Records for this task START

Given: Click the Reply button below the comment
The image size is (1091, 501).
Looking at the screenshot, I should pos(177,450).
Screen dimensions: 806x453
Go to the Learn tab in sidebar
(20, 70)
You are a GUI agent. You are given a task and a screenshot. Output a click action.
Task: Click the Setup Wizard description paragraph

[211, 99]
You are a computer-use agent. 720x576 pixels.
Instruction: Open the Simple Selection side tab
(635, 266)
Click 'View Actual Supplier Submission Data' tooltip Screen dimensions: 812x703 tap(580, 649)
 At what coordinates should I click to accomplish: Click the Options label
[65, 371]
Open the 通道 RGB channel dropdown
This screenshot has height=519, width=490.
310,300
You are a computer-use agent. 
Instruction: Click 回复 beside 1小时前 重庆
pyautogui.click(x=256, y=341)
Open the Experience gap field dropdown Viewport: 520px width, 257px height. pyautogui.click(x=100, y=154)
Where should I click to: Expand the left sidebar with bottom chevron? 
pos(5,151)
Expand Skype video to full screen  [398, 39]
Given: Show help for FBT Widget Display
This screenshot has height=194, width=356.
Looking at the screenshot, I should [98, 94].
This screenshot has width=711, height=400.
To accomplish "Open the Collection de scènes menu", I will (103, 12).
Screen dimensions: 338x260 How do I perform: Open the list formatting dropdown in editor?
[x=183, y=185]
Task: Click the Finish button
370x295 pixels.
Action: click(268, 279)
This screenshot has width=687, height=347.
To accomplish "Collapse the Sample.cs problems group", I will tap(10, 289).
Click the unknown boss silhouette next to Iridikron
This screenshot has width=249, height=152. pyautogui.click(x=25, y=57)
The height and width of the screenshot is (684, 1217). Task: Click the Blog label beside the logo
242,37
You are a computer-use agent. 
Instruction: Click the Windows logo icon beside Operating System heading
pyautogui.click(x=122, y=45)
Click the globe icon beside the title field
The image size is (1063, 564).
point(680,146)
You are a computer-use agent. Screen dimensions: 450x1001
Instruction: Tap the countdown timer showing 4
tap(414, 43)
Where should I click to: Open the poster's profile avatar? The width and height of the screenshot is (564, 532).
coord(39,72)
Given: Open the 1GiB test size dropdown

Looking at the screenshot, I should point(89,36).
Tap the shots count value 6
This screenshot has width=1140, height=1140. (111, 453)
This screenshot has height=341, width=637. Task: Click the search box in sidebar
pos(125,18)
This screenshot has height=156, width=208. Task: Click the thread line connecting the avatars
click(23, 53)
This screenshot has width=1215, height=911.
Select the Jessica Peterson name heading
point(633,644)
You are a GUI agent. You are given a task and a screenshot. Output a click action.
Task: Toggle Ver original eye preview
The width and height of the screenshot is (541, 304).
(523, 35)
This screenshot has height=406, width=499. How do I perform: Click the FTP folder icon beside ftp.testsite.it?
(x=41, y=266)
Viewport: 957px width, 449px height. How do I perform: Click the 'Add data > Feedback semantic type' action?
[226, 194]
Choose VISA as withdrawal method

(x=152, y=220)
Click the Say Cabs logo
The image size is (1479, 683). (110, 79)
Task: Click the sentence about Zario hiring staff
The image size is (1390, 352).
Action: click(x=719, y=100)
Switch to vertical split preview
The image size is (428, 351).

Records for this task END

— The problem —
Retype all the material exactly, missing nothing.

— Result below —
Given: Click the Reply button below the comment
The image size is (1091, 501).
Looking at the screenshot, I should pos(177,450).
Screen dimensions: 806x453
Go to the Learn tab in sidebar
(20, 70)
You are a GUI agent. You are given a task and a screenshot. Output a click action.
Task: Click the Setup Wizard description paragraph

[211, 99]
You are a computer-use agent. 720x576 pixels.
Instruction: Open the Simple Selection side tab
(635, 266)
Click 'View Actual Supplier Submission Data' tooltip Screen dimensions: 812x703 tap(580, 649)
 At what coordinates should I click to accomplish: Click the Options label
[65, 371]
Open the 通道 RGB channel dropdown
This screenshot has height=519, width=490.
310,300
You are a computer-use agent. 
Instruction: Click 回复 beside 1小时前 重庆
pyautogui.click(x=256, y=341)
Open the Experience gap field dropdown Viewport: 520px width, 257px height. pyautogui.click(x=100, y=154)
Where should I click to: Expand the left sidebar with bottom chevron? 
pos(5,151)
Expand Skype video to full screen  [398, 39]
Given: Show help for FBT Widget Display
This screenshot has height=194, width=356.
Looking at the screenshot, I should [98, 94].
This screenshot has width=711, height=400.
To accomplish "Open the Collection de scènes menu", I will (103, 12).
Screen dimensions: 338x260 How do I perform: Open the list formatting dropdown in editor?
[x=183, y=185]
Task: Click the Finish button
370x295 pixels.
Action: click(268, 279)
This screenshot has width=687, height=347.
To accomplish "Collapse the Sample.cs problems group", I will tap(10, 289).
Click the unknown boss silhouette next to Iridikron
This screenshot has width=249, height=152. pyautogui.click(x=25, y=57)
The height and width of the screenshot is (684, 1217). Task: Click the Blog label beside the logo
242,37
You are a computer-use agent. 
Instruction: Click the Windows logo icon beside Operating System heading
pyautogui.click(x=122, y=45)
Click the globe icon beside the title field
The image size is (1063, 564).
point(680,146)
You are a computer-use agent. Screen dimensions: 450x1001
Instruction: Tap the countdown timer showing 4
tap(414, 43)
Where should I click to: Open the poster's profile avatar? The width and height of the screenshot is (564, 532).
coord(39,72)
Given: Open the 1GiB test size dropdown

Looking at the screenshot, I should point(89,36).
Tap the shots count value 6
This screenshot has width=1140, height=1140. (111, 453)
This screenshot has height=341, width=637. Task: Click the search box in sidebar
pos(125,18)
This screenshot has height=156, width=208. Task: Click the thread line connecting the avatars
click(23, 53)
This screenshot has width=1215, height=911.
Select the Jessica Peterson name heading
point(633,644)
You are a GUI agent. You are given a task and a screenshot. Output a click action.
Task: Toggle Ver original eye preview
The width and height of the screenshot is (541, 304).
(523, 35)
This screenshot has height=406, width=499. How do I perform: Click the FTP folder icon beside ftp.testsite.it?
(x=41, y=266)
Viewport: 957px width, 449px height. How do I perform: Click the 'Add data > Feedback semantic type' action?
[226, 194]
Choose VISA as withdrawal method

(x=152, y=220)
Click the Say Cabs logo
The image size is (1479, 683). (110, 79)
Task: Click the sentence about Zario hiring staff
The image size is (1390, 352).
Action: click(x=719, y=100)
Switch to vertical split preview
The image size is (428, 351).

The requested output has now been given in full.